SOURCE EXCERPT:
* START *

Such a man they found in Prince Alexander Mavrocordatos, then about thirty-two years old. He was a kinsman of a Hospodar of Wallachia, by whom he had in his youth been employed in political matters. After that he had resided in France, where he acquired much fresh knowledge, and where his popularity helped to quicken sympathy on behalf of the Greek Revolution at its first outburst. He had lately come to Missolonghi with a ship-load of ammunition and other material, procured and brought at his own expense, and soon attained considerable influence. Always courteous in his manners, only ungenerous in his actions where the interests of others came into collision with his own, less strong-willed and less ambitious than most of his associates, those associates were hardly jealous of his popularity at home, and wholly pleased with his popularity among foreigners. It was a clear gain to their cause to have Shelley writing his "Hellas," and dedicating the poem to Mavrocordatos, as "a token of admiration, sympathy, and friendship."

* END *

PROBLEMS TO SOLVE:
A: Name every place mentioned in the passage on Mavrocordatos.
B: Decide whether each statement agrees with the passage on Mavrocordatos, answering yes or no and quoting the words that decide it: (i) Mavrocordatos was about thirty-two at the time described. (ii) Others paid for the ammunition he brought to Missolonghi. (iii) His associates were jealous of his popularity among foreigners.
C: According to the passage on Mavrocordatos, how was he related to a Hospodar of Wallachia?

GIVEN DATA:

* START *

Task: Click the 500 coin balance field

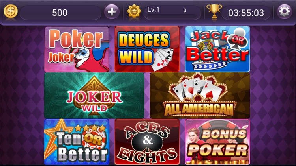Action: coord(60,13)
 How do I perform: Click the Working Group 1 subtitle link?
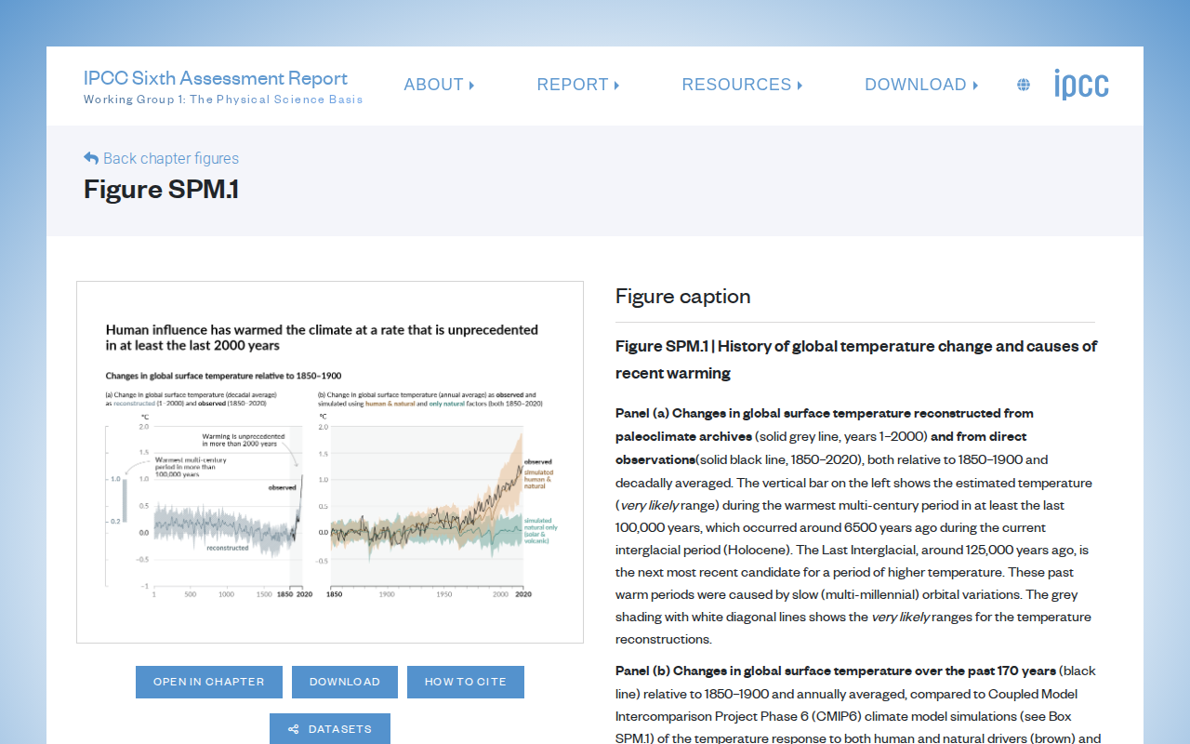(x=223, y=100)
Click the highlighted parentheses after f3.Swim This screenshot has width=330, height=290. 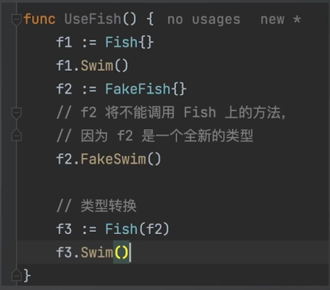coord(121,252)
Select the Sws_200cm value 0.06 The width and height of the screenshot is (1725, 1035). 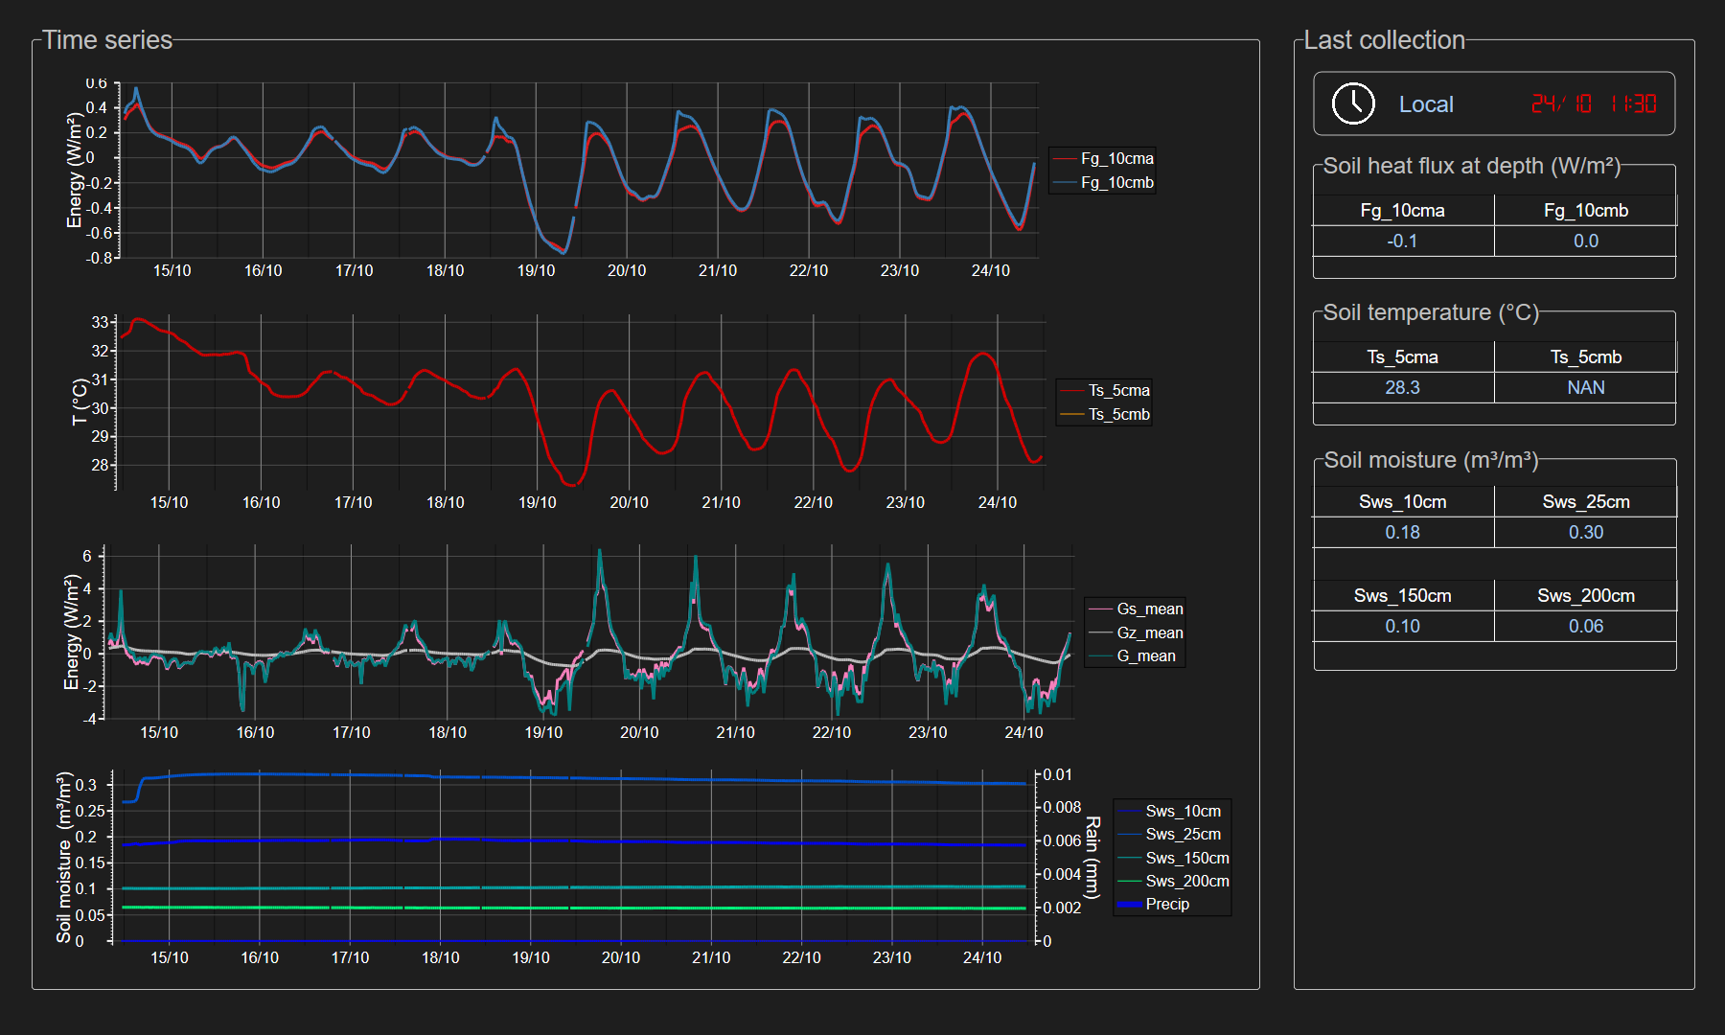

* END *

SOLUTIONS FOR EACH TASK:
A: Wallachia, France, Missolonghi

B:
(i) Yes: "then about thirty-two years old"
(ii) No: "procured and brought at his own expense"
(iii) No: "wholly pleased with his popularity among foreigners"

C: He was a kinsman of the Hospodar.